WORK INSTRUCTIONS »
Looking at the records below, please say how many lines contain the word "circle", as a bare number.

MATERIAL SUPPLIED »
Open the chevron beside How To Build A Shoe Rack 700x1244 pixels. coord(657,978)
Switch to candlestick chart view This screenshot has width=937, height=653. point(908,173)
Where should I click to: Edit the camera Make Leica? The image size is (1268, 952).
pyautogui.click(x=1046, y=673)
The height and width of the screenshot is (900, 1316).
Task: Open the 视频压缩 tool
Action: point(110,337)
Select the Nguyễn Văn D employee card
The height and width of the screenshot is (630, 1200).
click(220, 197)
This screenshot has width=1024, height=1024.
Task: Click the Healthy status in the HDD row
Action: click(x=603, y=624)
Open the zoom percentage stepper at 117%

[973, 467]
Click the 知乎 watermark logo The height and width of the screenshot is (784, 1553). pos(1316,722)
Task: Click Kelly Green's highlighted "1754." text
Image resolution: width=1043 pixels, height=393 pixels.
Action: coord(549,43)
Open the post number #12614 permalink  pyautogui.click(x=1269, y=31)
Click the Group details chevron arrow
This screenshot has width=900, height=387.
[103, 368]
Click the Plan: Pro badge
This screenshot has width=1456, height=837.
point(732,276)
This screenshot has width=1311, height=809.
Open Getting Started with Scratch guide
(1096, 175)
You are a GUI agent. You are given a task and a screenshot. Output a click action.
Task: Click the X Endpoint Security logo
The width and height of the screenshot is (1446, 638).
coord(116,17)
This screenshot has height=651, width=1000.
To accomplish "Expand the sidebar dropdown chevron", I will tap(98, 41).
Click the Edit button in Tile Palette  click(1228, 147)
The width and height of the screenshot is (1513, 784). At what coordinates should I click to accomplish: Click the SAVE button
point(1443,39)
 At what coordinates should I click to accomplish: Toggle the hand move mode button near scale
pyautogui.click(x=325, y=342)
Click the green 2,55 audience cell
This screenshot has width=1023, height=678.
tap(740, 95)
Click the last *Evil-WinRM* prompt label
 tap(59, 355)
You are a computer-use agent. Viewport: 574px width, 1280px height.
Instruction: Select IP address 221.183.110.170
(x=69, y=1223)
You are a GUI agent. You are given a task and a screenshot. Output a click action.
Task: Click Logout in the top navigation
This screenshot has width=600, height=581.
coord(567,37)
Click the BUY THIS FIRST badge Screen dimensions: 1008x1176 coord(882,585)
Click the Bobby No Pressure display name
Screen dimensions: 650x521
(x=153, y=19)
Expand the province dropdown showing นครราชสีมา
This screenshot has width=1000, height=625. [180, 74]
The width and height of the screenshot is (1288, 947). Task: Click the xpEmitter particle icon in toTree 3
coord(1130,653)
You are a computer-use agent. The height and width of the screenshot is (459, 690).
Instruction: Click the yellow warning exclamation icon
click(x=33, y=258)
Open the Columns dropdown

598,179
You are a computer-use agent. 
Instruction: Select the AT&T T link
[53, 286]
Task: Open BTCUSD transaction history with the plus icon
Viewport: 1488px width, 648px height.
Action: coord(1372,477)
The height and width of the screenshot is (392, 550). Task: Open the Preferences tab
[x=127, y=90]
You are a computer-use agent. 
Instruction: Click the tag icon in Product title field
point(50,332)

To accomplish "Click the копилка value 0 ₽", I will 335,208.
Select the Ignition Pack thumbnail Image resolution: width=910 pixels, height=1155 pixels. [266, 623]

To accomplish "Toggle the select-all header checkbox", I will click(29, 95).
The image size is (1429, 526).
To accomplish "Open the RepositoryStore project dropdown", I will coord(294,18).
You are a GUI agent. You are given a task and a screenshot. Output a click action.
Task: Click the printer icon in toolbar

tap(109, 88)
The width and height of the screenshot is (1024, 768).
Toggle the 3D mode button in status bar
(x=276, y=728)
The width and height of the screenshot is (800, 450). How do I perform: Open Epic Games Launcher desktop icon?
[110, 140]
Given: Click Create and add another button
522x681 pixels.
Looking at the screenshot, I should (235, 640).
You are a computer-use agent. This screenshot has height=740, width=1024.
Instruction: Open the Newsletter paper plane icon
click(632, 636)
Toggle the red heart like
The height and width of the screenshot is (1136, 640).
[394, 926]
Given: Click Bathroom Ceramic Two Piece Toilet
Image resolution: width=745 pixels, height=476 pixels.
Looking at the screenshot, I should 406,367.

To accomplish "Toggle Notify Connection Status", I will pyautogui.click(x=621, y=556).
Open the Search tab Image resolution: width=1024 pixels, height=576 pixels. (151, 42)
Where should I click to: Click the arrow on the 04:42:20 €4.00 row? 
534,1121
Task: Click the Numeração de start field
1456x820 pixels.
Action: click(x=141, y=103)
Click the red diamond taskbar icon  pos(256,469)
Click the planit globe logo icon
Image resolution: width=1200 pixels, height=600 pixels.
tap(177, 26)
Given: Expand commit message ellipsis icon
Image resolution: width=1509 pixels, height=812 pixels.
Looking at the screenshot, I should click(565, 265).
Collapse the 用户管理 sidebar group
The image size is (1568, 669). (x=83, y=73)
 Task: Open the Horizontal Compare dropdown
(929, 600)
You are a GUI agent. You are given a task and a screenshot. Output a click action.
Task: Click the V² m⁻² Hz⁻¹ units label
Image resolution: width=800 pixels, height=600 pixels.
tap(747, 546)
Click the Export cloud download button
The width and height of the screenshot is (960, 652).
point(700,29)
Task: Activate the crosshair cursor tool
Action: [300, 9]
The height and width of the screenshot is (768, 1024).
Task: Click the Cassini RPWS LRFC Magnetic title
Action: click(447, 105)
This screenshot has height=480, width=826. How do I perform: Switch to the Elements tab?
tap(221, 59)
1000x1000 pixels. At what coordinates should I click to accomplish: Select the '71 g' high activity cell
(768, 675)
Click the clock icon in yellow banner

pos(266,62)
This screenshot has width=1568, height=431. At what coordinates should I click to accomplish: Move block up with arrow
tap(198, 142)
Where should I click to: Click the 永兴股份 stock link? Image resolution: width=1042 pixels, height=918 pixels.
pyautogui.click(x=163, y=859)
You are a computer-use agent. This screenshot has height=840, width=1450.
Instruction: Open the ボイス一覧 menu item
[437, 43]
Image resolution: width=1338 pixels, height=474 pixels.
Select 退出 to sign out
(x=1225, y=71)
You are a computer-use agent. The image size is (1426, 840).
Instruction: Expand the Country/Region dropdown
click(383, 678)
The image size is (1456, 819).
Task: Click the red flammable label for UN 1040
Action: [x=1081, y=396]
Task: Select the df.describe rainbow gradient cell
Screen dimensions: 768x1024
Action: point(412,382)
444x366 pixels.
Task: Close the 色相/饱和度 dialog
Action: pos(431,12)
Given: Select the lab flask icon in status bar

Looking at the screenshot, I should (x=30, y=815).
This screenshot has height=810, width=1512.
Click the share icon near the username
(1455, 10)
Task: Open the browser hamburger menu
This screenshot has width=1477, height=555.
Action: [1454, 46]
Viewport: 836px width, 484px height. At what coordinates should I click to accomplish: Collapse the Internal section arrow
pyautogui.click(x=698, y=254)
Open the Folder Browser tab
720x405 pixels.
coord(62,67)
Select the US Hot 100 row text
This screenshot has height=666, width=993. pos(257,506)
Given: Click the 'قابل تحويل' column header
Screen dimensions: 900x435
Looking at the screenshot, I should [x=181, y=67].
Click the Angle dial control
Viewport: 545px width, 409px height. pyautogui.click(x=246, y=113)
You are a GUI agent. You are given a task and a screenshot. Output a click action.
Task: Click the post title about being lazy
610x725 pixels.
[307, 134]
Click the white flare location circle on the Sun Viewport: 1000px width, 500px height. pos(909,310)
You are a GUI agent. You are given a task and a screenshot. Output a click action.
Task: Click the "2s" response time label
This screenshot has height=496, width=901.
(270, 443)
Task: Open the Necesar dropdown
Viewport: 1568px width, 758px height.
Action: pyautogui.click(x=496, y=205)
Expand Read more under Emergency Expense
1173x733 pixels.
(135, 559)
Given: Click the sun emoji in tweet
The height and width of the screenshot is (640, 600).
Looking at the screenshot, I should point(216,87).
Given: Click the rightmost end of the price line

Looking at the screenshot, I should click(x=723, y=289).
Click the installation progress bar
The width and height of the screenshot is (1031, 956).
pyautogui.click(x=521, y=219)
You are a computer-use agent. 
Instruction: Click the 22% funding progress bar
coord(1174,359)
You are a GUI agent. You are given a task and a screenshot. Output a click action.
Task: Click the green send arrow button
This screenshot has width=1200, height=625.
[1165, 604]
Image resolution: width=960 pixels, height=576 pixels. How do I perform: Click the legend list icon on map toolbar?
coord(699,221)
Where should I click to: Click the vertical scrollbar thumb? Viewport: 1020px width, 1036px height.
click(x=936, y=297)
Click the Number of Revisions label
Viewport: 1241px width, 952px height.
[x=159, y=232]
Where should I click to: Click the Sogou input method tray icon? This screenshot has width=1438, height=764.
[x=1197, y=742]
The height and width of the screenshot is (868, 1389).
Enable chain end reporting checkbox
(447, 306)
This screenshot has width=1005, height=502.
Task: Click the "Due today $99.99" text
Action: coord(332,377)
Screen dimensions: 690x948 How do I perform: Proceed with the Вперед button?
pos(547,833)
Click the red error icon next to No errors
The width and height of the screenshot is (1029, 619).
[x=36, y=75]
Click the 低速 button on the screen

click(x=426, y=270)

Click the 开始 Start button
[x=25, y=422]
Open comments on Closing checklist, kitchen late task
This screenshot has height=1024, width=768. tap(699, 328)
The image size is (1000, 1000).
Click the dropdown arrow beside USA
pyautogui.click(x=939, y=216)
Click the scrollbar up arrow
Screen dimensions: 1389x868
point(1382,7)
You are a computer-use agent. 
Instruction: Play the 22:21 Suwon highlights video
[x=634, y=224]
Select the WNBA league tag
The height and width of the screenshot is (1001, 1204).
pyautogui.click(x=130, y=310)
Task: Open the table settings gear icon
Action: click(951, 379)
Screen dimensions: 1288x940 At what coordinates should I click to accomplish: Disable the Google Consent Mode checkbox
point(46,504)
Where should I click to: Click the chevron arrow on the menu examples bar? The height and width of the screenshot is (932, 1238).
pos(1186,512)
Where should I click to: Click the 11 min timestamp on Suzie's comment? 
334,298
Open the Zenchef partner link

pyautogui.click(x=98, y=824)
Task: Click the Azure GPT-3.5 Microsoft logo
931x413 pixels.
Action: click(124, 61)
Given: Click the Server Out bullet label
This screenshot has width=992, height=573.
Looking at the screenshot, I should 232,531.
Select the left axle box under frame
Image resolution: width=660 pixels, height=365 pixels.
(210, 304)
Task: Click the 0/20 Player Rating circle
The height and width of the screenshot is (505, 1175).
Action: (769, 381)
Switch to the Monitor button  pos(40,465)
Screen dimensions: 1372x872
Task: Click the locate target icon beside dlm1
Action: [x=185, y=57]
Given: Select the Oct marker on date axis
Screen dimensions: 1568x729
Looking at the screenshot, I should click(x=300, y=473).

YOUR SOLUTION »
2